公開された約15秒の予告編に、見覚えのある棚田が映った。作品名を聞き、人気シリーズの最終作と知った。 エヴァンゲリオンシリーズは主人公の男子中学生・碇(いかり)シンジが、友人や親との関係性に悩む描写で人気を集めたSFアニメ。劇中では棚田でヒロインの綾波レイが田植えなどをしている。
浅田さんは「『タイトルは知っている』『聖地になる』など地元の受け止めは多様。ただ、舞台になったことでファンや若い世代に農業が注目されるとうれしい」と話す。
大山千枚田は3・2ヘクタールの水田が山の斜面に沿って広がる。“東京から最も近い棚田”として、首都圏からの観光客も多い。
棚田の景観を守るため保存会は2000年、棚田オーナー制度=「ことば」参照=を開始。首都圏在住者らを対象に水田約1アールを1口3万円で貸し出す。オーナーは草刈りや田植え、収穫で年7回ほど棚田に訪れる。年間1万人超を受け入れ、都市農村交流を続ける。
農作物を育てる苦労や田舎のなりわいを肌で感じてもらうため、農家は指導に徹し、客扱いしない。当初、39組だったオーナー数は今年度、160組に達した。

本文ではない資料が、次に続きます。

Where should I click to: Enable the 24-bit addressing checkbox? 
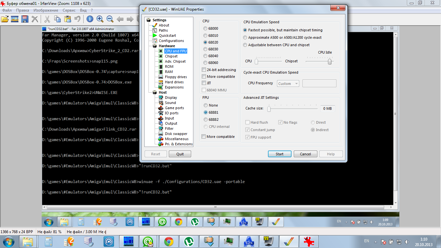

理事長の石田三示さん(69)は「食べて、生きることの達成感は田舎でしか味わえない」と魅力を語る。
北海道のJA道央青年部長で、アニメや漫画といったサブカルチャーに詳しい岡村若桜さん(37)も同作で農業が描かれたことに注目する。
中学生の頃、エヴァンゲリオンを視聴した岡村さんは、25年越しのシリーズ完結に「キャラクターの成長と自分の人生を重ねた」と語る。
岡村さんは、江別市で水稲や野菜を75ヘクタールで栽培する傍ら、農業とサブカルチャーを紹介するインターネット番組を配信する。本音のトークが人気だ。
岡村さんはこのほど、有名ラジオ番組にゲスト出演。同作で描かれた田植えの方法や農機具の使い方などを、農家視点で解説した。岡村さんは「農村が登場人物の濃密な人間関係を描く舞台の一つになっている」と話す。
<ことば> 棚田オーナー制度
希望者が年会費を払い、農産物を栽培しながら棚田を保全する。収穫物はオーナーのものになる。1992年に高知県梼原町で始まった。NPO法人棚田ネットワークによると現在、全国32府県の約80カ所でオーナーを募集する。農家の高齢化で日常的なあぜの管理などが課題となっている地域もある。